There is not one dirty word in it, and it is funny.

The Smiths were unable to conceive children and decided to use a surrogate father to start their family. On the day the proxy father was to arrive, Mr. Smith kissed his wife goodbye and said, "Well, I'm off now. The man should be here soon."

Half an hour later, just by chance, a door-to-door baby photographer happened to ring the doorbell, hoping to make a sale. "Good morning, Ma'am", he said, "I've come to..."

"Oh, no need to explain," Mrs. Smith cut in, embarrassed, "I've been expecting you."

"Have you really?" said the photographer. "Well, that's good.
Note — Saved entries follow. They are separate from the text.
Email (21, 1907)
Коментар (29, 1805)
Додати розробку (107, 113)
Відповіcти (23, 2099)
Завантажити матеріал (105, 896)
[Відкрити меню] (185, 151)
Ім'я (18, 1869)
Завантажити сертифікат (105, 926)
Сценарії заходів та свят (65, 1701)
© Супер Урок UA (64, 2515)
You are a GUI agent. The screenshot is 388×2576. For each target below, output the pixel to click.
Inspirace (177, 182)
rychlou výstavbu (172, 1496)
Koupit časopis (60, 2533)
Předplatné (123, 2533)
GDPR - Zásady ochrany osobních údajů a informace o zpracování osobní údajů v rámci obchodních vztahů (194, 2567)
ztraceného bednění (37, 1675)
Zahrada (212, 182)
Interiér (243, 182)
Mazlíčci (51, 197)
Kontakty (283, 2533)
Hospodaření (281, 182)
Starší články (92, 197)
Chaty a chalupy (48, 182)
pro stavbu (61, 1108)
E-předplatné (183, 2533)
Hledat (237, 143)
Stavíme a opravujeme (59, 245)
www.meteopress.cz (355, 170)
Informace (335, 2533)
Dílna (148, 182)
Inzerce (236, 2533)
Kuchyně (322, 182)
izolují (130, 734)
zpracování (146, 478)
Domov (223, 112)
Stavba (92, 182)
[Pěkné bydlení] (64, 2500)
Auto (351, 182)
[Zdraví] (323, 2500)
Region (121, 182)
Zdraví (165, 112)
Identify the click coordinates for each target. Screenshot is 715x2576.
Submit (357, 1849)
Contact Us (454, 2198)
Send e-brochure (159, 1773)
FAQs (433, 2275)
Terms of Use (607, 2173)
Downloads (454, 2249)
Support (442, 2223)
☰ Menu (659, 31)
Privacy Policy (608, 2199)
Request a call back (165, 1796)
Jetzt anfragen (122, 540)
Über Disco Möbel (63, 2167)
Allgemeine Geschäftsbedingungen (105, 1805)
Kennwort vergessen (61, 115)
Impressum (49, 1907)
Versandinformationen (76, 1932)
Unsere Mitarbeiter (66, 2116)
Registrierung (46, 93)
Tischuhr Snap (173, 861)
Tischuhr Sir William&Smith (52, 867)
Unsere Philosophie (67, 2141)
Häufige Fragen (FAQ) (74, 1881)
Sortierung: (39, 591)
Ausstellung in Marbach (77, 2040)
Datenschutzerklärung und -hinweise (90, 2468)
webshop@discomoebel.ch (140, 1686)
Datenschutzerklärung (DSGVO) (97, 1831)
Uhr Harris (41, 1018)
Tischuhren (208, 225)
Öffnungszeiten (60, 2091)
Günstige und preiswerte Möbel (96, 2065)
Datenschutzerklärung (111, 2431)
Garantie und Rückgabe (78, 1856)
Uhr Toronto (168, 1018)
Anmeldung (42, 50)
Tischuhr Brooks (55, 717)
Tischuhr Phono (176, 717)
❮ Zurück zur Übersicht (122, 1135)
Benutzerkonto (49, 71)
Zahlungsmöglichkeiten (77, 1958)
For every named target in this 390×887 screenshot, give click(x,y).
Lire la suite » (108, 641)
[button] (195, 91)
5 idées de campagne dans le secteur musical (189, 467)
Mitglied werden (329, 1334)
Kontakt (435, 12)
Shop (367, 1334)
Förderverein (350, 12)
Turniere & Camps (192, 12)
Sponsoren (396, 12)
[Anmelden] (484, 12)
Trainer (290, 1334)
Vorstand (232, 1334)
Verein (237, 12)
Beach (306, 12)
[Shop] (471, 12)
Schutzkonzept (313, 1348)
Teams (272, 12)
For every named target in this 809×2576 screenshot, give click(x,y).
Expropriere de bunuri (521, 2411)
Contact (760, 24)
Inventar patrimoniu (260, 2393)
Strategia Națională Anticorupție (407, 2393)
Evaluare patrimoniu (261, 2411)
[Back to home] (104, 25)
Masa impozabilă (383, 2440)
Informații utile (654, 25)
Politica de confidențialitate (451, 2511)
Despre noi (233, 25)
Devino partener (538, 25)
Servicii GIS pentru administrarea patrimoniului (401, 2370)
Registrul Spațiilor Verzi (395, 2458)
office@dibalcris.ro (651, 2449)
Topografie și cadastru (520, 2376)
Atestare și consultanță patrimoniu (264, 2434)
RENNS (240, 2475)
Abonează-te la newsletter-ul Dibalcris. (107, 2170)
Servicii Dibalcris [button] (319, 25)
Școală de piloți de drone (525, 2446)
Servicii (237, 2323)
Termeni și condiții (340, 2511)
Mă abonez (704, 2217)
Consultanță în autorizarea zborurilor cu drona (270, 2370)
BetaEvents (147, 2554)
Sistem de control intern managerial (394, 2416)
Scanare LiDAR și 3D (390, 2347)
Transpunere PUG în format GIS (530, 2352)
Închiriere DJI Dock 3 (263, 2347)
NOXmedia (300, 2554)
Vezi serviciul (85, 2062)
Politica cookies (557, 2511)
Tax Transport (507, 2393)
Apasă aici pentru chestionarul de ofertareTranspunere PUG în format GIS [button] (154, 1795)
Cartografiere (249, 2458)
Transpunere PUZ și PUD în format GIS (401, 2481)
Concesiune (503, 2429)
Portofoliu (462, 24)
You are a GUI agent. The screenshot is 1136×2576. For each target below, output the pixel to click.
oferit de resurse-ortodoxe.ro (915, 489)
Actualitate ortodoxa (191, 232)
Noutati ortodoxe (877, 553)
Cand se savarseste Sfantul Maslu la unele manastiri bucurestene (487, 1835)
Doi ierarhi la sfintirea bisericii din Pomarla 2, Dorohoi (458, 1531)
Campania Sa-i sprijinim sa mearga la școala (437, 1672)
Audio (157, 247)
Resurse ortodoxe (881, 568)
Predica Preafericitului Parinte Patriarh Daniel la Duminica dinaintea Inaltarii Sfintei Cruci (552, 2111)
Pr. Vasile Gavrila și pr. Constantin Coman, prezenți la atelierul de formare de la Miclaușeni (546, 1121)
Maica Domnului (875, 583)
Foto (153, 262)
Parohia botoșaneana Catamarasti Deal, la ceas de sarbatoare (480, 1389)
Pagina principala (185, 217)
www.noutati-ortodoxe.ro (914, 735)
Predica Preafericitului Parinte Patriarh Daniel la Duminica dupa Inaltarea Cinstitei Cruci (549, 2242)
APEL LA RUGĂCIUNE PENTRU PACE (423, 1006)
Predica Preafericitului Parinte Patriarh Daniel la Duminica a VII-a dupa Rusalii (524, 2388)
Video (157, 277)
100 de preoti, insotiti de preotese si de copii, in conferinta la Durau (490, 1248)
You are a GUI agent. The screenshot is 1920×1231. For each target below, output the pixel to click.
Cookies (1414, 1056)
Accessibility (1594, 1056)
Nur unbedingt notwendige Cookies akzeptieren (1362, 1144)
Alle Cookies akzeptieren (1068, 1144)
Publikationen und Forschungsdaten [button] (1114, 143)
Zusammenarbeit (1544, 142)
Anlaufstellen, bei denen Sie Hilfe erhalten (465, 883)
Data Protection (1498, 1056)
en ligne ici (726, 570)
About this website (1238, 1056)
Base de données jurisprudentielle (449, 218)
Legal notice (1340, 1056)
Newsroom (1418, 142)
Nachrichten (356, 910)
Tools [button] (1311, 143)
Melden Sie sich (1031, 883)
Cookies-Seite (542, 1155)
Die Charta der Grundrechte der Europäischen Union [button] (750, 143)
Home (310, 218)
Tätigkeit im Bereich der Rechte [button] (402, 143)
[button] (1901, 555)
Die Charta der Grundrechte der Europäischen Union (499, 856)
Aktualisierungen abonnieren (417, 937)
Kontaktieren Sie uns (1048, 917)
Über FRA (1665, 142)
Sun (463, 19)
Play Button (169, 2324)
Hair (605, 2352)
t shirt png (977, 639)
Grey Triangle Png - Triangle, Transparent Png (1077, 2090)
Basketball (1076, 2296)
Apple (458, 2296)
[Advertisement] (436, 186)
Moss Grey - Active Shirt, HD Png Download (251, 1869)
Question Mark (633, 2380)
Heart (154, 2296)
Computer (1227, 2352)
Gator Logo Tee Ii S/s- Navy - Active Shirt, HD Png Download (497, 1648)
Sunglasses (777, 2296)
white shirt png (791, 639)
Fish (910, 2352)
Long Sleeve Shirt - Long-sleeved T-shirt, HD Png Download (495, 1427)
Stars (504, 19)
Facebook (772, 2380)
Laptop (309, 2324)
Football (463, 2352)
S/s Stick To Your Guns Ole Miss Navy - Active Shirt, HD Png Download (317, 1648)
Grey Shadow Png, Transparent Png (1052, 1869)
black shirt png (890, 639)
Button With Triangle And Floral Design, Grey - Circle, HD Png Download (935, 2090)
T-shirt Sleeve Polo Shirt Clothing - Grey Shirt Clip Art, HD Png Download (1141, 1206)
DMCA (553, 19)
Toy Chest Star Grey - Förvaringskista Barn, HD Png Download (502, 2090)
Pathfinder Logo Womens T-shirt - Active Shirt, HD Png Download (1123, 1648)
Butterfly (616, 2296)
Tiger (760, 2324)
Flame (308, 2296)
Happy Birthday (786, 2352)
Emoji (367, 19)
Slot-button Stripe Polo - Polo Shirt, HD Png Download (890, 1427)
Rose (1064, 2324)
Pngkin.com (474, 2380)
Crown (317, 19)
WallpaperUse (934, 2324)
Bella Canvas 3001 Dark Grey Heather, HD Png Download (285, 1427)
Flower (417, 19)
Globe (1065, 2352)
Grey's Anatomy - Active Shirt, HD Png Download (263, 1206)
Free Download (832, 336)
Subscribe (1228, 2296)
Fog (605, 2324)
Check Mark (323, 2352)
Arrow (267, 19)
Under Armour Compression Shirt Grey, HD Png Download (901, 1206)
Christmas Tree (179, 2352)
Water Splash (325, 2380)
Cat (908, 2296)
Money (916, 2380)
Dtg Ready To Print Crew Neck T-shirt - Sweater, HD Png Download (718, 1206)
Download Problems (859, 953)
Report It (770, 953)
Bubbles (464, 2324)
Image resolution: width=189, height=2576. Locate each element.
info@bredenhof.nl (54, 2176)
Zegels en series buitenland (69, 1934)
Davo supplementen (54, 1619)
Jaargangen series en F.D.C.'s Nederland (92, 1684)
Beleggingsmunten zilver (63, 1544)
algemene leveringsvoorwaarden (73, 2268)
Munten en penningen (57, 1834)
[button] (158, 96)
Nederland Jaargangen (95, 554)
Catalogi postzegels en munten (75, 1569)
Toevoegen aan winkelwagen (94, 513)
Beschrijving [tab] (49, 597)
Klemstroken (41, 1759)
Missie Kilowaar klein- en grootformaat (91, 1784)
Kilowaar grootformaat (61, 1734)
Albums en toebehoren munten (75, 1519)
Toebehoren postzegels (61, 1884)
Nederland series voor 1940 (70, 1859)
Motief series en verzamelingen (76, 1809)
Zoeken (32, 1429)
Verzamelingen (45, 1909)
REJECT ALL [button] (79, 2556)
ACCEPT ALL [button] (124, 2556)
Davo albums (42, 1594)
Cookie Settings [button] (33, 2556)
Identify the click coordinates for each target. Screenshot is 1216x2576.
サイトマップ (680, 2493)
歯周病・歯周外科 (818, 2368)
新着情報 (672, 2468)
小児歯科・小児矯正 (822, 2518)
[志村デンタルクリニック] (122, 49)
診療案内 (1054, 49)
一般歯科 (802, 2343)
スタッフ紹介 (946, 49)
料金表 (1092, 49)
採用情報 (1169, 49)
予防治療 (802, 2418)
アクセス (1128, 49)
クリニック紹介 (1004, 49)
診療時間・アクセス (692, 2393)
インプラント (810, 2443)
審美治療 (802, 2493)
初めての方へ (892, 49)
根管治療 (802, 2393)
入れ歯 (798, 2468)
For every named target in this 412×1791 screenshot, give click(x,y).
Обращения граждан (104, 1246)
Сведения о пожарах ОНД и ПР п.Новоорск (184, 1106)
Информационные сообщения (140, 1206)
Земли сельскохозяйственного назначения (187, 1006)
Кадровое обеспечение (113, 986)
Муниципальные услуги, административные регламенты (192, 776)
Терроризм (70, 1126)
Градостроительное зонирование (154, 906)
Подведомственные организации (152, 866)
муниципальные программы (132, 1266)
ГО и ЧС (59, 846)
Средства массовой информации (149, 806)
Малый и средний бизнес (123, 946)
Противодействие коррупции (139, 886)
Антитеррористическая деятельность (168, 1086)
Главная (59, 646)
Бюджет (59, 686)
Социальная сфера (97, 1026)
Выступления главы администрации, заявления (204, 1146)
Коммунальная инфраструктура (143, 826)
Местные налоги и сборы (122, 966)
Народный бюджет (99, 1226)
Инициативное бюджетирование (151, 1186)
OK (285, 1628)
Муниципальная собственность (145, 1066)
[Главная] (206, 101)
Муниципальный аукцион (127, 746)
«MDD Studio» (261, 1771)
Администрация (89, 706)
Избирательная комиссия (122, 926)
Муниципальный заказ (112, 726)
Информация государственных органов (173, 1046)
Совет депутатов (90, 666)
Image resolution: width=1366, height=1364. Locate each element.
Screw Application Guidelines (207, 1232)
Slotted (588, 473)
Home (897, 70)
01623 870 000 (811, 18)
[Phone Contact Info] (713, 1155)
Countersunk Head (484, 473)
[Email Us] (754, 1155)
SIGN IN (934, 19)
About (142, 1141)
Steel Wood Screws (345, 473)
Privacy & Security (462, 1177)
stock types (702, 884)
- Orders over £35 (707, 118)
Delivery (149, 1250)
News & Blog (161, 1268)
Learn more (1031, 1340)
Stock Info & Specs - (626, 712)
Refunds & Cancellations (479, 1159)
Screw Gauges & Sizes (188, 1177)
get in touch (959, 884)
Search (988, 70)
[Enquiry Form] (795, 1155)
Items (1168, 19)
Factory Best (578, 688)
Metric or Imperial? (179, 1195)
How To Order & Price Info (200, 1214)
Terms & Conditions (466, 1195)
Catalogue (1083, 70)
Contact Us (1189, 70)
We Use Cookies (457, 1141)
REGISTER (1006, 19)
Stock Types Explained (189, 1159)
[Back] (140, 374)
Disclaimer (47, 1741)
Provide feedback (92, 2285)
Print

Did you know babies are my specialty?"

"Well that's what my husband and I had hoped. Please come in and have a seat".

After a moment she asked, blushing, "Well, where do we start?"

"Leave everything to me. I usually try two in the bathtub, one on the couch, and perhaps a couple on the bed. And sometimes the living room floor is fun. You can really spread out there."

"Bathtub, living room floor? No wonder it didn't work out for Harry and me!"

"Well, Ma'am, none of us can guarantee a good one every time. But if we try several different positions and I shoot from six or seven angles, I'm sure you'll be pleased with the results."

"My, that's a lot!", gasped Mrs. Smith.

"Ma'am, in my line of work a man has to take his time. I'd love to be In and out in five minutes, but I'm sure you'd be disappointed with that."

" Don't I know it," said Mrs. Smith quietly.

The photographer opened his briefcase and pulled out a portfolio of his baby pictures. "This was done on the top of a bus," he said.

"Oh, my word!" Mrs. Smith exclaimed, grasping at her throat.

"And these twins turned out exceptionally well - when you consider their mother was so difficult to work with."

"She was difficult?" asked Mrs. Smith.

"Yes, I'm afraid so. I finally had to take her to the park to get the job done right. People were crowding around four and five deep to get a good look"

"Four and five deep?" said Mrs. Smith, her eyes wide with amazement.

"Yes", the photographer replied. "And for more than three hours, too. The mother was constantly squealing and yelling - I could hardly concentrate, and when darkness approached I had to rush my shots. Finally, when the squirrels began nibbling on my equipment, I just had to pack it all in."

Mrs. Smith leaned forward. "Do you mean they actually chewed on your, uh...equipment? "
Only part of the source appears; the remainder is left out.